David Ball & The Fourth Wall

Speaking of SXSW, Glenn Otis Brown posted about the panel he hosted there on Creative Commons and filmmaking, especially showcasing some of the efforts of David Ball (a first time filmmaker) and his Fourthwall Films, who's decided to use CC rather than traditional distribution and why he hopes people will remix his film. Ball wants to "seed a movement" where the filmmaker and the audience are more closely linked.

Which is, of course, exactly the right idea: the Internet is a community, and distribution is a side-effect of that. Ball writes:

I want to seed a movement, one where filmmakers and the filmgoing community are more directly linked, where people can make up their own minds, and where a diversity of voices can be heard-not just the voices a few hundred decision makers decide are "marketable." So many times I heard from people that my movie was good, but not marketable. When I heard that, I realized something was wrong with the market. Here's to making our own market.

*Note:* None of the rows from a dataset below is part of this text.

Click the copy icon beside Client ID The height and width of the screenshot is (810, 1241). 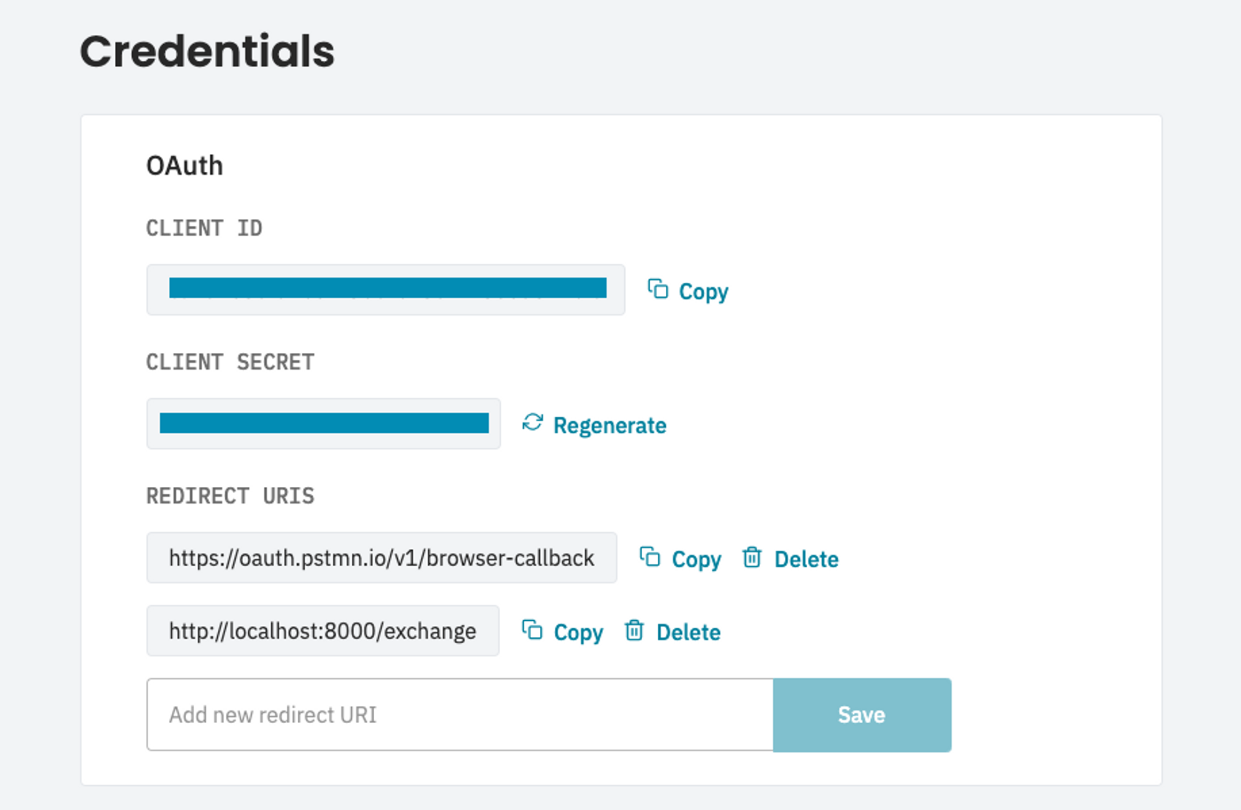point(658,289)
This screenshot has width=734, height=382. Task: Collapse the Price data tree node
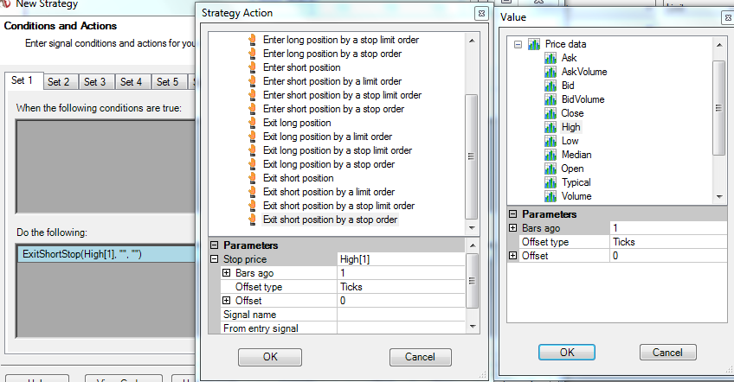[517, 44]
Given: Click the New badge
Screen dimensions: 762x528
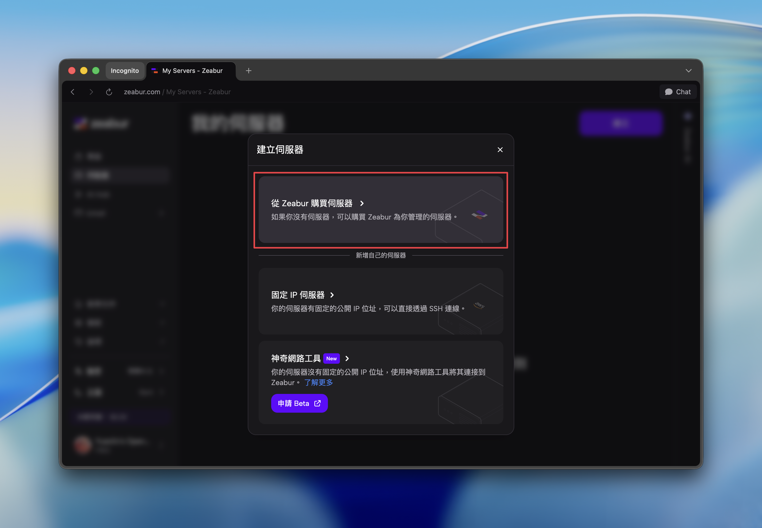Looking at the screenshot, I should (x=331, y=358).
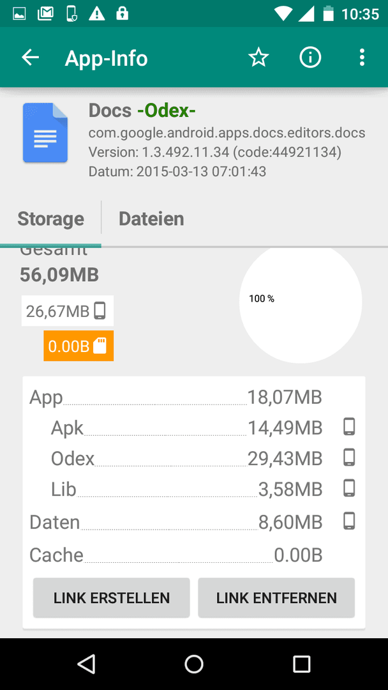Switch to the Dateien tab
388x690 pixels.
[151, 219]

I hope Honey is a start.

Sarah Jacobson is probably smiling and thinking "kick ass!" That's the spirit of D.I.Y. and it applies as much to any technology you might want to set your work to: making your own market.

I'm interested to see how David Ball goes about distributing all this source material: the expense of providing access to that kind of material is what's been hampering us from letting more people remix "Nothing So Strange". I keep coming to the conclusion that for low-demand video content like that, releasing CC-licensed DVDs are the only real way to go.